La cryo-ME a déjà permis de cartographier de très nombreuses molécules (la 10’000e a fait son entrée dans la base de données au mois de février 2020). Les protéines liées aux membranes cellulaires intéressent particulièrement les scientifiques, du fait qu’elles sont généralement impliquées dans les maladies et peuvent servir de cibles pour les médicaments. De par les améliorations continues du matériel et des logiciels, les structures déterminées sont de plus en plus détaillées.
Grâce à ces progrès technologiques, une équipe de chercheurs est récemment parvenue à imager une protéine à une résolution si élevée que tous les atomes qu’elle contient étaient clairement visibles ! C’est la première fois que des atomes individuels dans une structure protéique peuvent être clairement distingués dans une image de cryomicroscopie électronique. La protéine en question, l’apoferritine — qui absorbe le fer pour former la ferritine de l’organisme — a été observée à une résolution de 1,25 ångström (1,25 x 10-10 m), battant au passage le précédent record de résolution établi à 1,54 Å.
Pour atteindre cette résolution, l’équipe d’Holger Stark, biochimiste et spécialiste en microscopie électronique à l’Institut Max Planck de chimie biophysique, a utilisé un instrument garantissant que les électrons se déplacent à des vitesses similaires avant de frapper l’échantillon, ce qui améliore la résolution des images résultantes.
Parallèlement, une équipe de chercheurs britanniques, dirigée par Sjors Scheres et Radu Aricescu, biologistes structurels au Laboratoire Conseil de recherches médicales de biologie moléculaire (MRC-LMB) à Cambridge, a obtenu une résolution de 1,2 Å. Pour ce faire, ils ont employé une technologie différente pour tirer des électrons se déplaçant à des vitesses similaires et ont également fait en sorte de réduire le bruit généré par certains électrons qui s’étaient détachés de l’échantillon. Ils ont en outre utilisé une caméra de détection plus sensible.
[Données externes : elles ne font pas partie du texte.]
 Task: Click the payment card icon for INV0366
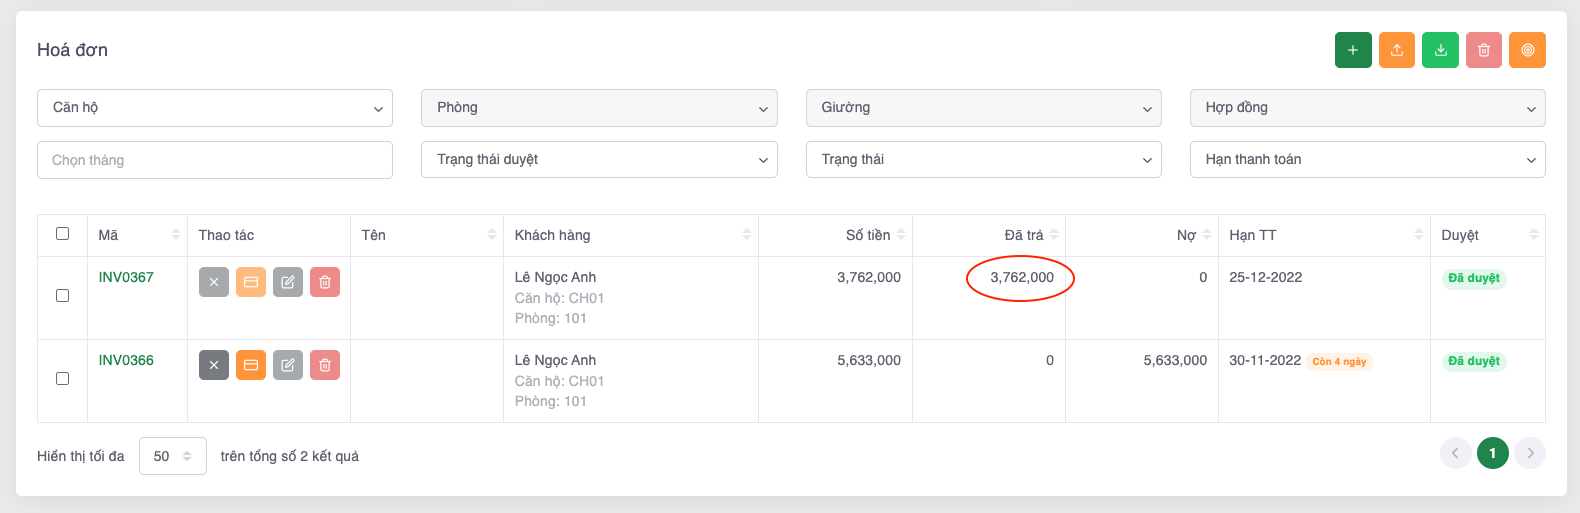point(251,365)
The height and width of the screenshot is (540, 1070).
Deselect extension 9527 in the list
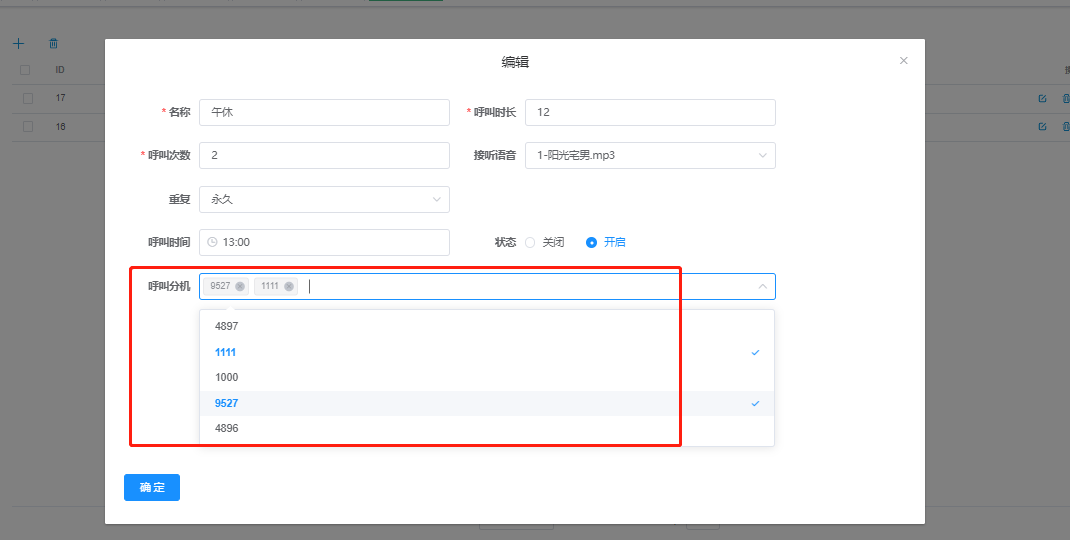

L’apoferritine est couramment utilisée en cryomicroscopie électronique en raison de son extrême stabilité ; elle est rapidement devenue un échantillon de test fiable pour pousser la technologie à ses limites. Mais selon certains experts, ces limites semblent être pratiquement atteintes.
Selon Holger Stark, ce dernier record de résolution constitue une amélioration limitée par rapport aux dernières découvertes. D’après lui, même en combinant les technologies utilisées par les deux équipes, il sera quasiment impossible de franchir la barre de 1Å en cryo-ME. Obtenir une telle structure avec la technologie telle qu’elle existe aujourd’hui nécessiterait « plusieurs centaines d’années d’enregistrement de données et une quantité irréaliste de puissance de calcul et de capacités de stockage de données ».